--- EXTRAIT ---
--------

C’est un monde noir et très étrange. Situés à plus des milliers de mètres sous la surface de l’océan, les abysses sont des territoires immenses qui recouvrent près de 60 % de la surface du globe. Ils sont « vierges », inexploités par l’homme et moins explorés que la Lune. Les connaissances scientifiques à leur sujet émergent à peine, dévoilant toute la diversité, la complexité et le rôle fondamental de ces écosystèmes pour le climat et la vie sur Terre. Et déjà les abysses sont menacées de destruction.
Car le fond des océans n’est pas seulement un puits de carbone peuplé de créatures invraisemblables et de mystères insondables pour la science, c’est aussi un « trésor » pour le monde industriel : il est rempli de métaux utilisés par exemple dans la fabrication des téléphones ou des batteries de voitures électriques. Une ressource extrêmement difficile d’accès mais qui serait colossale, selon les entreprises ou les États – tels que la Norvège ou le Royaume-Uni – appâtés par les promesses des profondeurs.
« Le monde se lance dans un vaste projet de décarbonation de l’énergie et des transports. Ces systèmes sans carbone nécessiteront des milliards de tonnes de métal », explique The Metals Company, une entreprise canadienne pionnière dans l’exploitation minière des grands fonds. Elle mise tout sur les nodules polymétalliques, des galets de métaux composés de cobalt, nickel, manganèse ou cuivre qui jonchent le plancher océanique. « C’est une batterie dans un rocher, répète la société. La transition vers une énergie propre nécessitera ces compromis. »
Les nodules polymétalliques se trouvent au fond des océans entre 4 000 et 5 000 mètres de profondeur. © Photo Ifremer
Entre le pétrole et les mines abyssales, faut-il vraiment choisir ? Des négociations internationales sont en cours jusqu’à fin juillet pour réguler ces dystopiques mines sous-marines. Dans ce cadre, la pression monte pour empêcher l’humanité d’appuyer sur un nouveau bouton rouge. Une coalition de vingt-et-un États s’est prononcée contre l’exploitation ou pour une « pause », en attendant de mieux connaître les impacts environnementaux d’une nouvelle aventure minière dans la mer alors que les activités extractives à la surface sont déjà insoutenables.

--------

--- DONNÉES ---
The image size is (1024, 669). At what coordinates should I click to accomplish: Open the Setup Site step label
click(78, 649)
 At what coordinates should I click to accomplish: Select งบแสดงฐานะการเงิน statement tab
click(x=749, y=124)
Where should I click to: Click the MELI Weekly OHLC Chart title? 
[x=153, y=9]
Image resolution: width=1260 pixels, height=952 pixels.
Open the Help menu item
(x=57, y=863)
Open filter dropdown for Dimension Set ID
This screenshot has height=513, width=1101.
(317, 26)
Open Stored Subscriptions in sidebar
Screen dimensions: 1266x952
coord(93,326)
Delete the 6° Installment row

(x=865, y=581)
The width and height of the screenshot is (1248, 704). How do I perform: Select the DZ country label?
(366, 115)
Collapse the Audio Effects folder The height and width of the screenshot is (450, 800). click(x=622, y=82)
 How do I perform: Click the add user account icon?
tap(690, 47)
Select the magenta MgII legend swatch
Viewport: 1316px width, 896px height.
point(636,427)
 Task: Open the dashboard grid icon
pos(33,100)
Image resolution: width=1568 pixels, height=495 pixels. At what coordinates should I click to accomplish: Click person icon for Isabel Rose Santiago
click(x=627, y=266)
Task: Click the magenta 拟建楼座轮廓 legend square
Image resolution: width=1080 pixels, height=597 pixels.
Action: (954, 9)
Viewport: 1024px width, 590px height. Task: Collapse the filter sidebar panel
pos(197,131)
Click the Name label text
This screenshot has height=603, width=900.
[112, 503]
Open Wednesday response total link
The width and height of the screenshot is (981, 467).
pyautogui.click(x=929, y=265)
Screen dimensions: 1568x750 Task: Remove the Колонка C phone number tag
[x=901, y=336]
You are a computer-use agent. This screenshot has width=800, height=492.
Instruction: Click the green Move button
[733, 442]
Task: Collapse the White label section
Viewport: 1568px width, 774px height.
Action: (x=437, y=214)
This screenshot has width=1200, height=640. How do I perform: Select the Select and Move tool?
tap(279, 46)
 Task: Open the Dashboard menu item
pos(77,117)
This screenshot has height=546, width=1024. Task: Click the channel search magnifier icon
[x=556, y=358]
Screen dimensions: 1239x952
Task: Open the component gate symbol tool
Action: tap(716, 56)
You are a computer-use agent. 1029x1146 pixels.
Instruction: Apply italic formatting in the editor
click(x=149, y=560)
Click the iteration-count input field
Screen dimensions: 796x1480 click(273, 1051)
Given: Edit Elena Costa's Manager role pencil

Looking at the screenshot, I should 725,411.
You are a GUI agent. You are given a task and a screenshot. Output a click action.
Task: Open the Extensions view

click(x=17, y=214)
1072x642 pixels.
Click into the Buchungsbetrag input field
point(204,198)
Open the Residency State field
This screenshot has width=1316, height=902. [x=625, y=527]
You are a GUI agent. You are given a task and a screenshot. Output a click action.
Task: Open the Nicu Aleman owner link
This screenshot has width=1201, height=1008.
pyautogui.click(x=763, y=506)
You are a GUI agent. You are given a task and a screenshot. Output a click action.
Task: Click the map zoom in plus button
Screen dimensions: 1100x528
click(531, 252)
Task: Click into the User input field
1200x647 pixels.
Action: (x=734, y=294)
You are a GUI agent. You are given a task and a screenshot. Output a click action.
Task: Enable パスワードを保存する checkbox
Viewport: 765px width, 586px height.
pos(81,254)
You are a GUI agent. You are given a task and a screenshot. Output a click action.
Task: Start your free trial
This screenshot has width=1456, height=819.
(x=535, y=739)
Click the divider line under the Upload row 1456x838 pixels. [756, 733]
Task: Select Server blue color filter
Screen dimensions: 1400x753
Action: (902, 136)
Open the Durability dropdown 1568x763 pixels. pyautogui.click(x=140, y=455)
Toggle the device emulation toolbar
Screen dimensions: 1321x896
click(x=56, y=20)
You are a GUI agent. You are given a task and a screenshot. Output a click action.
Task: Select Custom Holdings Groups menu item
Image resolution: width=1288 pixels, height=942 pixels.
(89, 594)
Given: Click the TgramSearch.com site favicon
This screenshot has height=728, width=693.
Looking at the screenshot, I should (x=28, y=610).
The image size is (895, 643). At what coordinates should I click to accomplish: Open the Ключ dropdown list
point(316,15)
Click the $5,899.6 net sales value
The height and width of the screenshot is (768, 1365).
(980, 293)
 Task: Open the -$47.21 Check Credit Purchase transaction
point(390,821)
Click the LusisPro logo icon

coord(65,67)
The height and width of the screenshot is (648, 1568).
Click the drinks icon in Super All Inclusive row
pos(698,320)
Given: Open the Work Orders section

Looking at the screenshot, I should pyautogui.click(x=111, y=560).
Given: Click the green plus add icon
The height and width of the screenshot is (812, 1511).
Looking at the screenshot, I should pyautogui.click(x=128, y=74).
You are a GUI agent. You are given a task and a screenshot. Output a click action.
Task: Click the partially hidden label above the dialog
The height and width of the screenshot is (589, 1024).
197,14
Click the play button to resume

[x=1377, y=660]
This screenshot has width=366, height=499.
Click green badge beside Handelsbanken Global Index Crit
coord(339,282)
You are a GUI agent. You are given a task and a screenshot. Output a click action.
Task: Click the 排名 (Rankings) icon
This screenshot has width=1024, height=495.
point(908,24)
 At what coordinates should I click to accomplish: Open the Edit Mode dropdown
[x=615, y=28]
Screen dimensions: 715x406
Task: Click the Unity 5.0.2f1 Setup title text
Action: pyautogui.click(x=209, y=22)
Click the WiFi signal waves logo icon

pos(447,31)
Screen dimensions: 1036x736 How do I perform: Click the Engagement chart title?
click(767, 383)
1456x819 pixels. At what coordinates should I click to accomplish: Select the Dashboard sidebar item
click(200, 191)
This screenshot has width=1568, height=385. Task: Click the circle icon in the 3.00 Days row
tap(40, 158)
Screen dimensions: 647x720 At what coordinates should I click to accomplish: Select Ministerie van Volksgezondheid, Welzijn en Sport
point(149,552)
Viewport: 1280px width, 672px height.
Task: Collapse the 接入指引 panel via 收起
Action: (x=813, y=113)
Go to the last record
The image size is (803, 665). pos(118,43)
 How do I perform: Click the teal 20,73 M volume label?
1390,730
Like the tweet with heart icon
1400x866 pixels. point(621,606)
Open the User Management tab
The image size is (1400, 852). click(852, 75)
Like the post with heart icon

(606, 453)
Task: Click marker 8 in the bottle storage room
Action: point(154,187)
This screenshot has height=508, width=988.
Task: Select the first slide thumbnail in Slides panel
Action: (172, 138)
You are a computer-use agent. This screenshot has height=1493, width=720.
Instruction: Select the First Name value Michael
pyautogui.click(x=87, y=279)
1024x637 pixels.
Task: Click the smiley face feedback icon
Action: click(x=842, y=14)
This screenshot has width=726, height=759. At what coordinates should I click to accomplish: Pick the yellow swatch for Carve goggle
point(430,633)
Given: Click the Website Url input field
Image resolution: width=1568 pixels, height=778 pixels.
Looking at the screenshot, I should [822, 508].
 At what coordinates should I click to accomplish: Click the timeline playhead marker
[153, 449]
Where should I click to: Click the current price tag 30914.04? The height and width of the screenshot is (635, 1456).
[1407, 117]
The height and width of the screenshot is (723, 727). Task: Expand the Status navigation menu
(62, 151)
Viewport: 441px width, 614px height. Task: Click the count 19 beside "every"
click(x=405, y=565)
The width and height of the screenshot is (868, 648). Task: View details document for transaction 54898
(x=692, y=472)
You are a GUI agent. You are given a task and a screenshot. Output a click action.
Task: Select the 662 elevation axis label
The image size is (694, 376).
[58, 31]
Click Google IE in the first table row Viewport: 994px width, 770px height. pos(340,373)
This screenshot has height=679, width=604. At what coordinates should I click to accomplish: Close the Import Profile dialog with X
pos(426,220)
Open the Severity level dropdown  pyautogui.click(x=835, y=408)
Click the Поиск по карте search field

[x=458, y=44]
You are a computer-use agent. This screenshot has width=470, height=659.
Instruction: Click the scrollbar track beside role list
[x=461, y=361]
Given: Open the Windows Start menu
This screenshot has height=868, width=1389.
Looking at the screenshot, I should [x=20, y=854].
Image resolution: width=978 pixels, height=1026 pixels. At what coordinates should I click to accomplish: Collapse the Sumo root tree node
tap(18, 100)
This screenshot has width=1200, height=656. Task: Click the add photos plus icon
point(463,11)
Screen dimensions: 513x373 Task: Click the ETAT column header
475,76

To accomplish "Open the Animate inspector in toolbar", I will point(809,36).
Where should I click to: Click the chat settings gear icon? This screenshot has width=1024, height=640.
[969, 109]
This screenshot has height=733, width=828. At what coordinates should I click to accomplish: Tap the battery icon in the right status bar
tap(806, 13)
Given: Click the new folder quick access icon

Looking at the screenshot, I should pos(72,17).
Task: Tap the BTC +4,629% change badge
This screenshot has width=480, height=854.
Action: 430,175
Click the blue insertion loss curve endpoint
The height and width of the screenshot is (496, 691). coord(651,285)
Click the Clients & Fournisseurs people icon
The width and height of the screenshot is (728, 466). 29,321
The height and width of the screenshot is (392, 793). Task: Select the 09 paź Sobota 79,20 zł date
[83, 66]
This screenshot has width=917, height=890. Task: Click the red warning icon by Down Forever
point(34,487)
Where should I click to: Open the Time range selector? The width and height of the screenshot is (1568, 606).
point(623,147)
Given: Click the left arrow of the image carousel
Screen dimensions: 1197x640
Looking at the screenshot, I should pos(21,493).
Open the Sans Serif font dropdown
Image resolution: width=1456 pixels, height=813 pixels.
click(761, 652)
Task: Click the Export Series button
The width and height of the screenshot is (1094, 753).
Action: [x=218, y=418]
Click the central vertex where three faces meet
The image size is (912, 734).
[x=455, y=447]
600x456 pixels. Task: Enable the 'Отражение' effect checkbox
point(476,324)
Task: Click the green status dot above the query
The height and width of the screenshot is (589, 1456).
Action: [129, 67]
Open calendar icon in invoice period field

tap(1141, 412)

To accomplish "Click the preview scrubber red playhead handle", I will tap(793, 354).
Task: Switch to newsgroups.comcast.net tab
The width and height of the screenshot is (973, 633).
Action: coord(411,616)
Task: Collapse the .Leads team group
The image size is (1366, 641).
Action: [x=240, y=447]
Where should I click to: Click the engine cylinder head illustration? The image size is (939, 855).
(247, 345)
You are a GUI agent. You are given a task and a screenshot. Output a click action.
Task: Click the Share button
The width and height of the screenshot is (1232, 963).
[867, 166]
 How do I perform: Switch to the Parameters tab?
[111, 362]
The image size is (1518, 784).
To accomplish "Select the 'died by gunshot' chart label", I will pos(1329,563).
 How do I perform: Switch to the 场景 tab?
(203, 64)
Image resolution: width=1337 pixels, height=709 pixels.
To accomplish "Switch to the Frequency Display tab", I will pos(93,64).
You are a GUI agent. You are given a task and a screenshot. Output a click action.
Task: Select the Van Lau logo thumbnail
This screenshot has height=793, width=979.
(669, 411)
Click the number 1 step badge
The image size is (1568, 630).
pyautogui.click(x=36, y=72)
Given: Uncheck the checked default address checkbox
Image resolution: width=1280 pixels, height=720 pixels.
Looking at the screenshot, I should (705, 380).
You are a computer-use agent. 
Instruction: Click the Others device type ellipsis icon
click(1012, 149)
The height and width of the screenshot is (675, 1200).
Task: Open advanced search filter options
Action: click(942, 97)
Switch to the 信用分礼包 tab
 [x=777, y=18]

--------

--- EXERCICES À FAIRE ---
(a) Traduisez en anglais cette phrase du texte sur les abysses : « Ils sont « vierges », inexploités par l’homme et moins explorés que la Lune. »
(b) D'après le texte sur les abysses, combien d'États compte la coalition qui s'est prononcée contre l'exploitation ou pour une « pause » ?
(c) Poursuivez le texte sur les abysses à partir de sa dernière phrase.

--- RÉPONSES ---
(a) They are "virgin," unexploited by humans and less explored than the Moon.

(b) Vingt-et-un États.

(c)
Si cette coalition est encore minoritaire, elle regroupe sept fois plus d’États qu’il y a un an, où seuls les Fidji, les Palaos et Samoa étaient officiellement mobilisés sur le front des opposants. Depuis les petits archipels du Pacifique ont été rejoints par des soutiens de poids, notamment la France, qui, d’abord favorable, s’est finalement positionnée contre l’exploitation minière des grands fonds lors de la 27e COP pour le climat organisée en novembre dernier en Égypte.
Ces mois de juin et juillet, sept nouveaux pays, dont le Brésil, le Canada ou encore le Portugal, ont rejoint la bataille diplomatique pour la protection des abysses, signe d’une dynamique engagée en faveur d’un moratoire réclamé par les organisations de protection de l’environnement depuis une vingtaine d’années.
Des appels à stopper la ruée vers les grands fonds proviennent également d’entreprises, notamment des constructeurs automobiles (BMW, Renault ou Volvo) et des entreprises technologiques (Google, Philips ou Samsung), qui contestent le besoin d’exploiter les abysses pour mener la transition énergétique.
De nouvelles voix se font aussi entendre ces dernières semaines, celles des peuples autochtones du Pacifique pour qui l’océan est un lieu sacré. « Nous refusons de sacrifier davantage le réseau vital, complexe dont nous faisons partie et dont nous dépendons pour notre survie », écrivent-ils dans une pétition ouverte en mars dernier.
Des mines aux impacts incertains
Une activité minière dans les abysses aura forcément des impacts, là-dessus tout le monde est d’accord. Des habitats seront détruits, l’extraction produira des panaches sédimentaires et de la pollution sonore dans l’océan. Mais les conséquences précises sont pour l’heure indéfinissables, et c’est d’ailleurs la principale inquiétude des scientifiques.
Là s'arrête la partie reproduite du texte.